Défaillances et erreurs de castings
Devant des responsables de l’opposition qu’il a invités à la présidence le lendemain de son retour de convalescence, le chef de l’État algérien a fait part de son mécontentement et de sa frustration à l’égard de certains départements ministériels en évoquant des défaillances, des erreurs de castings ou encore des ministres dont il n’est pas satisfait.
Il s’est toutefois bien gardé de citer des noms ou de designer les ministères qui allaient faire l’objet de changements. Nommé en janvier 2020, trois semaines après l’élection de Abdelmadjid Tebboune, le gouvernement de Djerrad a essuyé de vives critiques pour son manque d’efficacité et sa gestion de la crise sociale et économique générée par la pandémie.
Des sources à Alger indiquent que cet exécutif pléthorique (36 ministres) porte l’empreinte du général Wassini Bouazza, ancien patron de la Direction générale de la sécurité intérieure (DSGI), qui a réussi à y imposer plusieurs de ses hommes avant de connaître une disgrâce spectaculaire, avec son emprisonnement en avril 2020 et sa condamnation à huit de prison. Ce remaniement permet au président de placer des ministres qui relèvent cette fois-ci de son choix.

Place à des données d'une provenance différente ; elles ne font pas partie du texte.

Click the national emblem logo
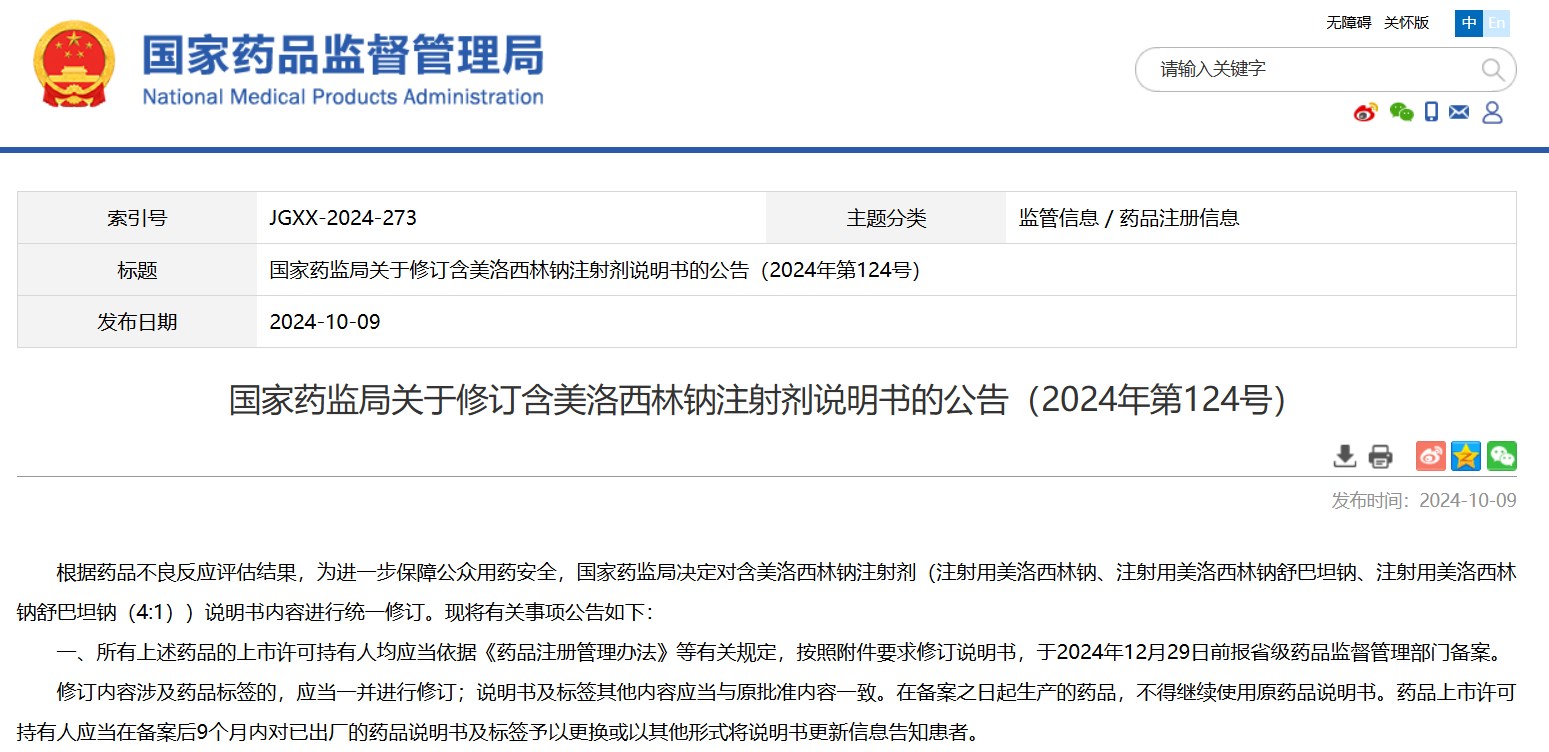Viewport: 1549px width, 752px height. (x=74, y=65)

Ministre de l’Industrie, Ferhat Aït Ali était l’une des cibles principales des critiques contre le gouvernement. Chargé de lancer le chantier de la relance économique, cet ancien inspecteur des impôts était très attendu sur le dossier de l’industrie automobile et de l’importation des voitures de moins de trois ans. Manifestement, son passage à la tête de ce ministère n’a pas été du goût du président. C’est le cas également de Abdelmadjid Attar, qui perd son portefeuille de l’Énergie au profit de Mohamed Arkab, lequel avait brièvement occupé ce poste entre avril 2019 et juin 2020.
Dans la foulée de ce remaniement, le président Tebboune a décidé de créer dix nouvelles wilayas (départements) dans le cadre d’un plan de réorganisation territoriale qui touche principalement les zones du sud du pays.
Ces décisions du chef de l’État interviennent dans un contexte politique marqué par le deuxième anniversaire du Hirak et des appels à la reprise des manifestations qui drainaient des centaines de milliers de marcheurs avant que la pandémie ne donne un coup d’arrêt au mouvement.
Un nouvel exécutif après les législatives si…
Si ce remaniement ministériel est jugé cosmétique, il faudra certainement y voir la volonté de Tebboune de reprendre les affaires en main après une hospitalisation et une convalescence qui ont duré plus de trois mois. L’issue des élections législatives sera déterminante pour l’avenir du gouvernement de Abdelaziz Djerad. Devant ses interlocuteurs de l’opposition, qu’il a longuement reçus en audience, le président a laissé entendre que le maintien ou le départ de son exécutif sera décidé en fonction des résultats du scrutin et des rapports de forces au sein de la nouvelle l’Assemblée nationale.
D’ores et déjà, le pari de tenir ces élections dans un délai de six mois semble compliqué à tenir. L’abstention massive enregistrée lors du référendum du 1er novembre 2020 sur la nouvelle Constitution constitue un désaveu de l’initiative présidentielle autant qu’elle souligne la défiance des électeurs à l’égard des rendez-vous électoraux. La gestion de la crise du Covid-19 et de ses conséquences sociales pèseront lourdement sur la future campagne électorale ainsi que sur le taux de participation.